The good news (if it is any, given the huge backlash of all of this) is that the domain was restored, and the products and services offered by Zoho were functionally again.  But, even after customers were notified about this, they were still being redirected to a blank Web page by TierraNet.

The problem?  After the domain was restored, its TCP/IP Address changed as well, and the customers of Zoho were unaware of this.

Coming out on Twitter again, Vembu wrote to his customers to use either Google or Cloudflare’s free DNS services.  Apparently, they were already updated and refreshed to the correct TCP/IP Address when trying to access Zoho.com.
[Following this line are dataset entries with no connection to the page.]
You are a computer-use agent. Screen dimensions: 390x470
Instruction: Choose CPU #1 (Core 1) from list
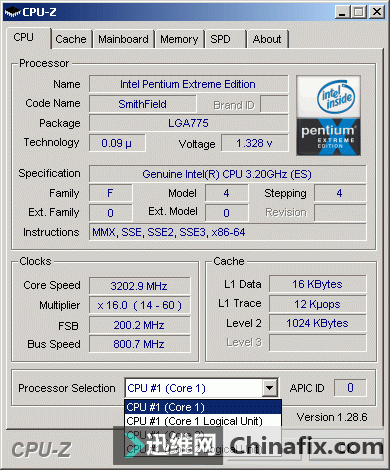pos(203,407)
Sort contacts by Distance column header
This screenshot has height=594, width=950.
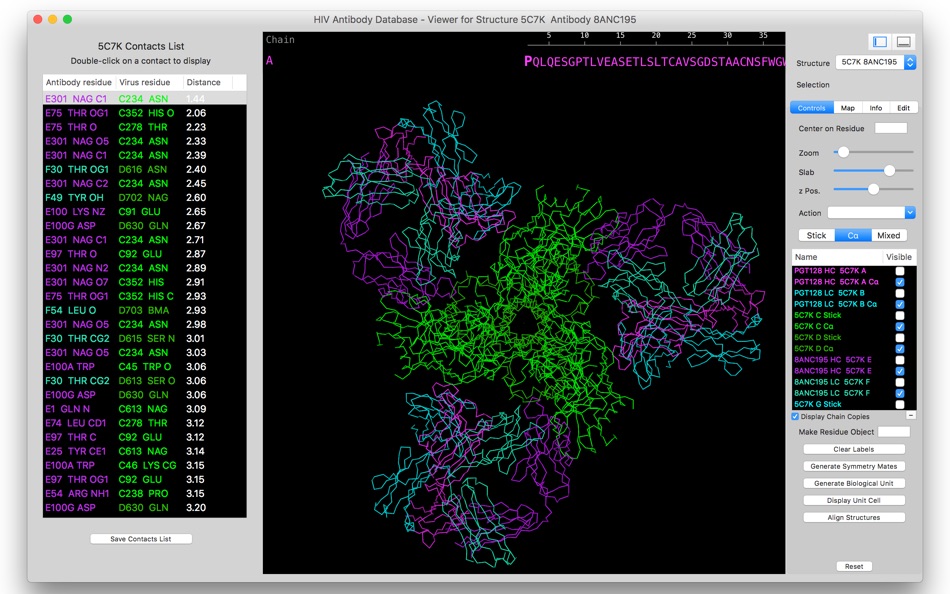pyautogui.click(x=204, y=82)
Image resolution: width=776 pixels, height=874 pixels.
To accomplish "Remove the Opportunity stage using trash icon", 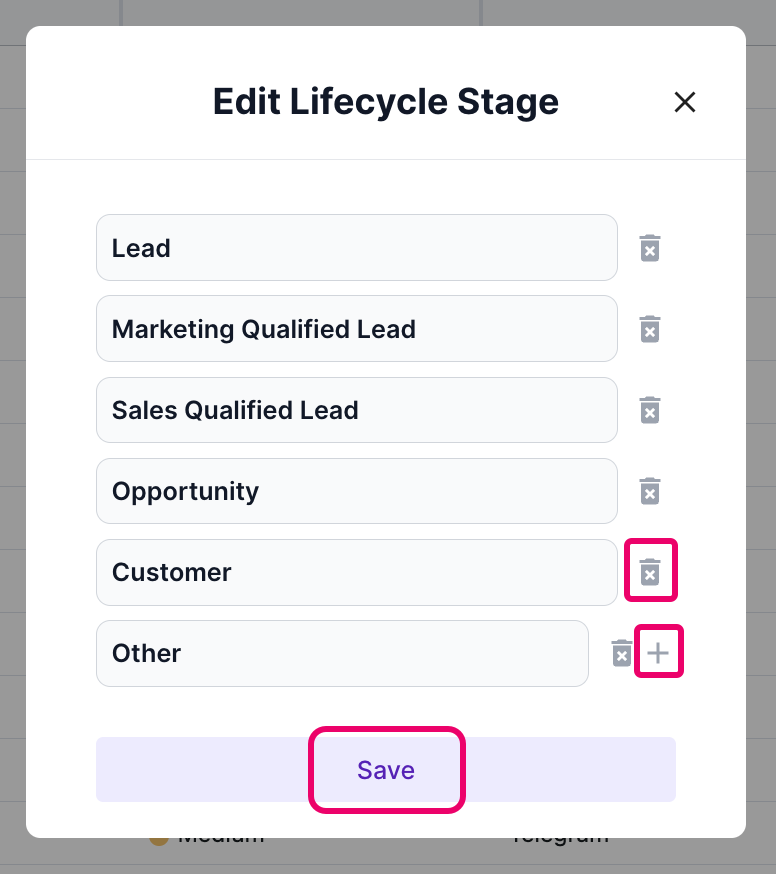I will [x=649, y=491].
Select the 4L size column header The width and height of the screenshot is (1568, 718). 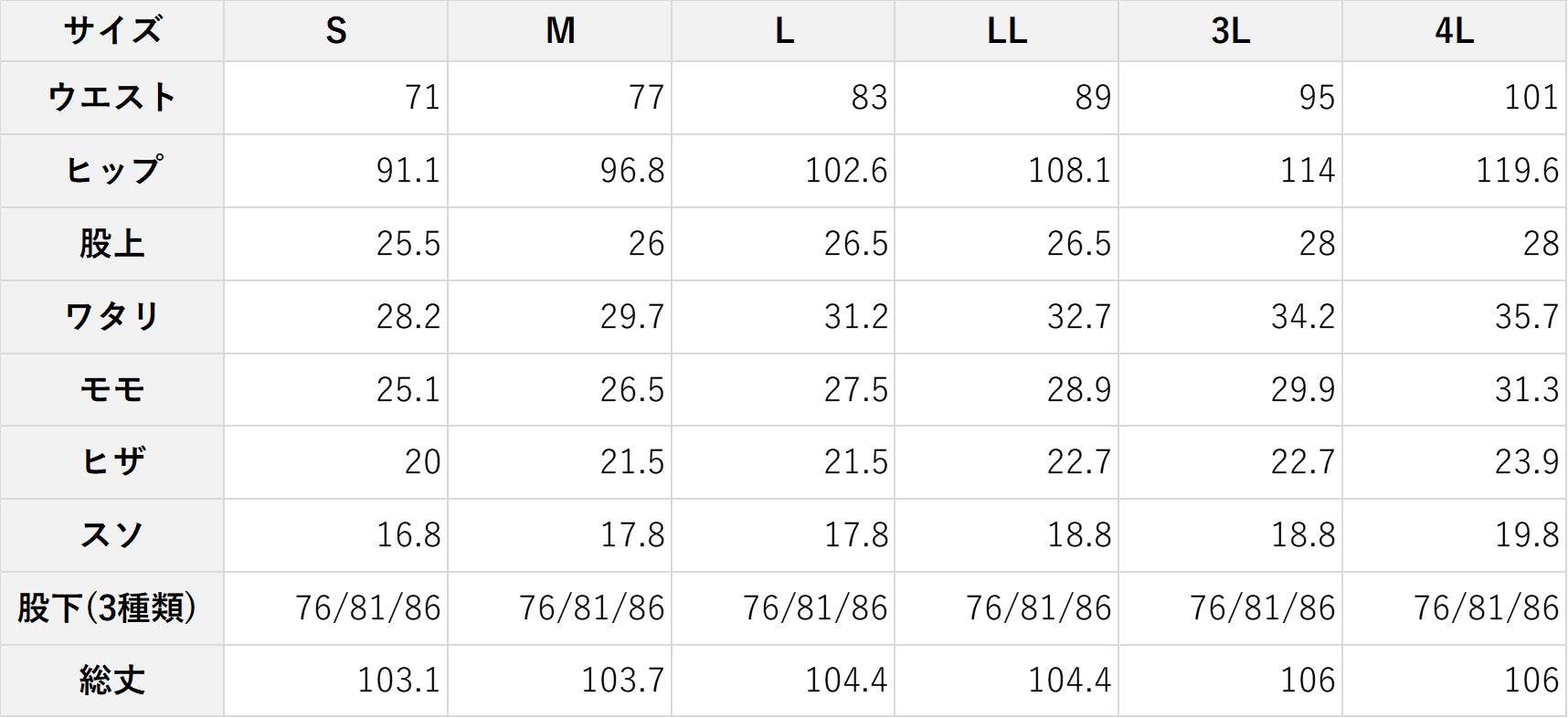tap(1455, 31)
Later, it was discovered that an automated Spam Complaint System took down www.zoho.com, but once this was realized by an actual human being at TierraNet, the issue was supposedly rectified.

My thoughts on this?

I totally agree with Vembu that this kind of action by a Domain Registrar is totally and completely unnecessary.  After all, Zoho is one of the world’s largest IT companies, so therefore one would logically conclude that they have the manpower to deal with Phishing complaints.

It is horrible to think of the damage that has been done to Zoho and its brand image.  Worst yet, think of the lost customer base.

But I can tell you from personal experience, getting the Domain Registrar involved in any way shape or form is a huge no no. I used to work in email marketing, for a company called Emedia Communications, LLC (now owned by Ziff Davis Publishing based in Chicago).  The company would blast out newsletter like emails to millions of subscribers on a daily basis.

But one day, the company’s domain, www.emediausa.com, was red flagged by the Domain Registrar. The actual domain was not taken down, but all outgoing emails were blocked for a period of a few days, in which the VP of Sales was begging and pleading with them to restore services.

Finally, it was, and luckily, the company did not suffer any extensive damage from it.

So, my two cents to the small business owner is never get your Domain Registrar involved, and avoid as red flagged as a “Spammer”.  You may be under the false pretenses that they can help to resolve your Phishing issues, but this is totally untrue.

Their idea of a resolution is to simply block and/or take down your domain, which is of course the lifeblood of your business.